Author: Ryu Murakami
Publisher: Penguin Books
First Published: March 28, 2006
Genres: Horror, Noir, Supernatural, Thriller
In the Miso Soup tells of Frank, an overweight American tourist who has hired Kenji to take him on a guided tour of Tokyo’s sleazy nightlife. But Frank’s behavior is so strange that Kenji begins to entertain a horrible suspicion—that his new client is in fact the serial killer currently terrorizing the city. It is not until later, however, that Kenji learns exactly how much he has to fear and how irrevocably his encounter with this great white whale of an American will change his life.Also by this author: Audition
I’m beginning to think that I have an unhealthy obsession with Japanese thrillers, I’ve loved every single one that I have picked up so far. In the Miso Soup is a noir thriller about a tour guide that takes wealthy American patrons around the red light district in Japan. Kenji thinks that he has seen it all with his American clients, but he’s struck by a terrible feeling when he meets Frank.

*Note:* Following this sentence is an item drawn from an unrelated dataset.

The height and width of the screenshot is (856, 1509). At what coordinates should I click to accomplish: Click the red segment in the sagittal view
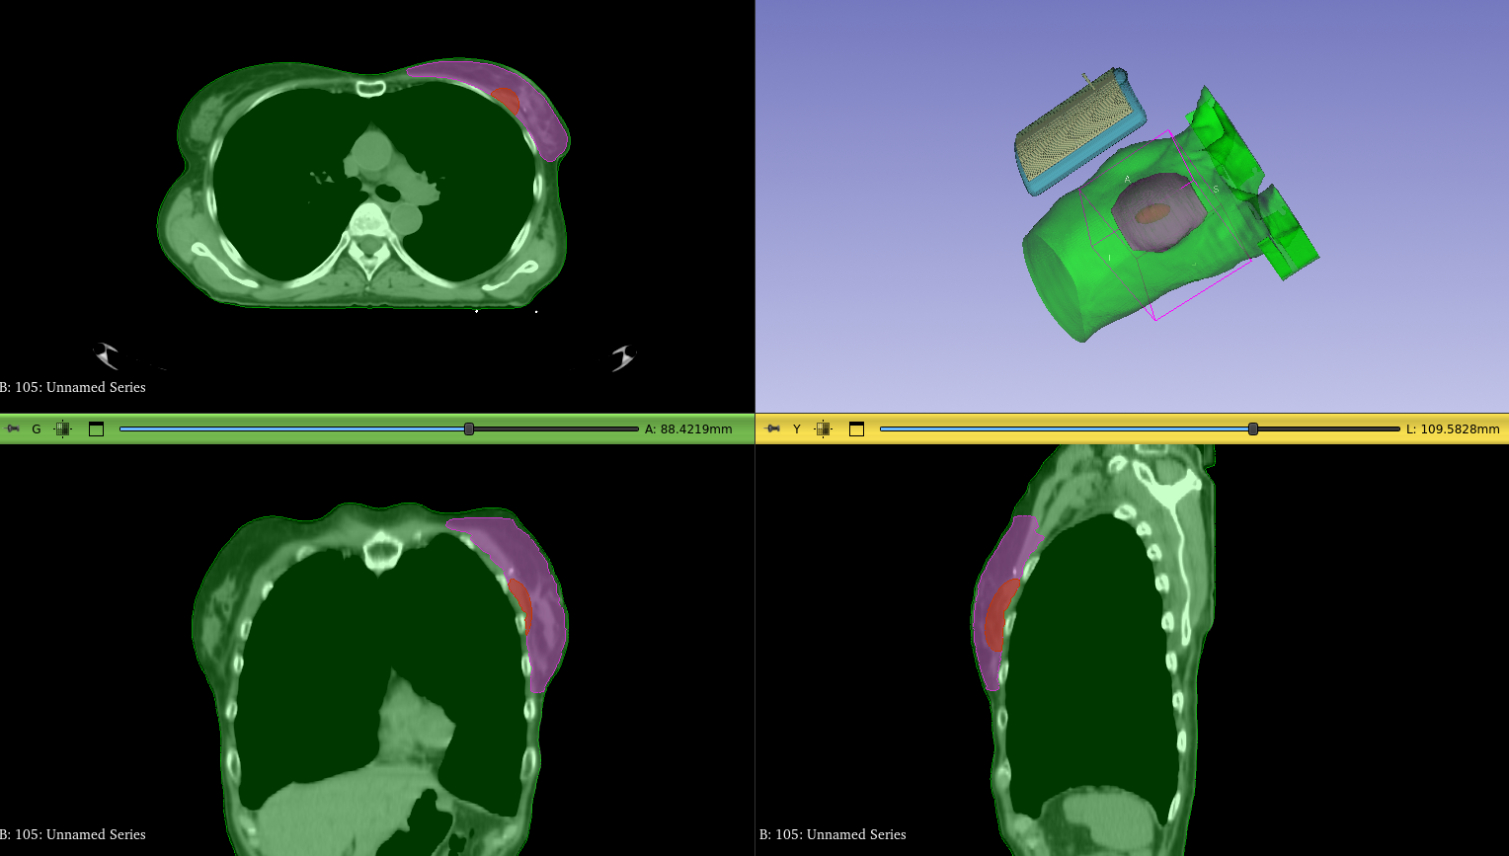[x=1002, y=612]
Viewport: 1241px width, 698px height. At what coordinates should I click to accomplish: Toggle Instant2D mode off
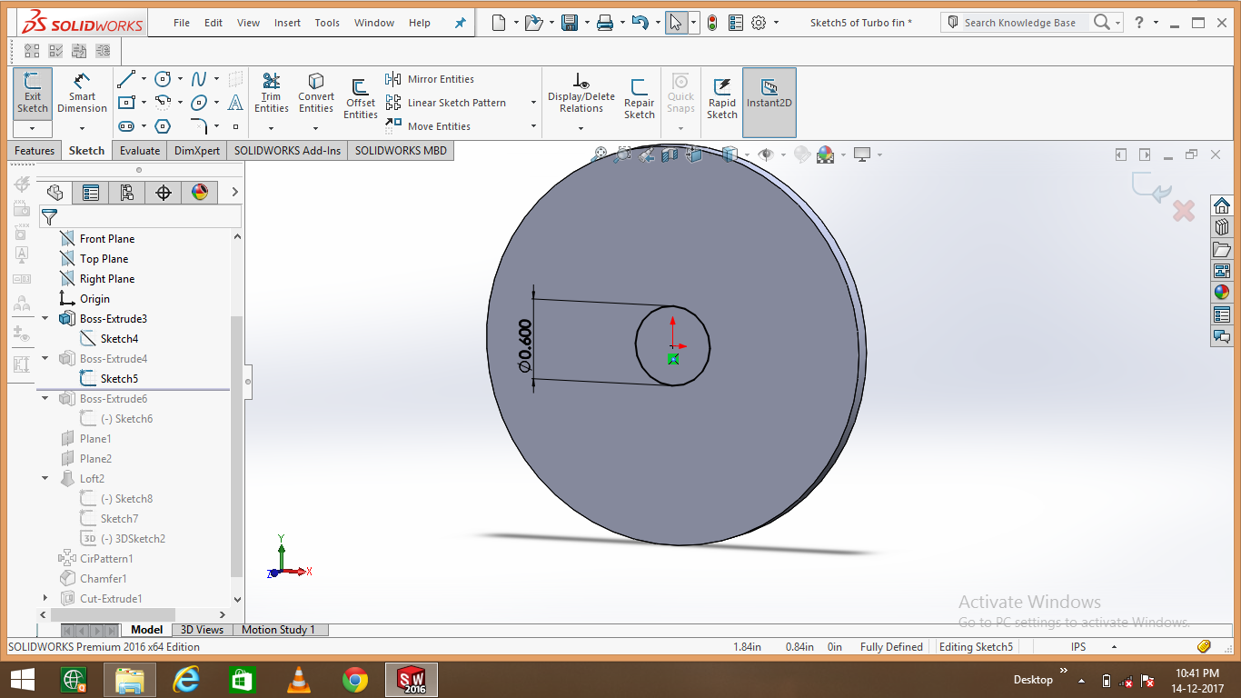[x=769, y=91]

Frank is a gaijin, a foreigner that is enthralled with Japanese culture. There are many times that Frank is really cringy and ignorant, which is a common joke about tourists, but there is also something about Frank that is just… off. After his first night with the unusual gaijin, Kenji finds himself feeling shaken-up.
“I can’t say I sensed a particularly cruel or sadistic tendency in Frank, ore ven that he fit my image of a murderer. But what I did sense was an emptiness like a black hole inside him, and there was no predicting what might emerge from a place like that.”
As the story unfolds and we get a glimpse into the lives of the main characters, we see a country where people are disconnected and lonely. From soaplands to host clubs, omiai pubs, and high school girls that sell “companionship,” there is something hollow about these businesses that border on being inhuman. Although Frank appears to be something other than a man, in a way he fits right in with the cynical and lonely denizens of the district that play-act at relationships.
I loved this book and all of the thrills and chills that it provided, there where times that I gasped or felt genuinely unnerved. Frank and his escapades in the red light district really struck me, and he’s one of the more memorable literary figures I’ve ever encountered in fiction. There are two very good videos that I feel illustrate what I’m talking about that I strongly recommend. Sex in Japan: Dying for company is a documentary that covers the sex and work culture of Japan, and CDawgVA’s video about his time at a host club gives a lot of insight into the industry.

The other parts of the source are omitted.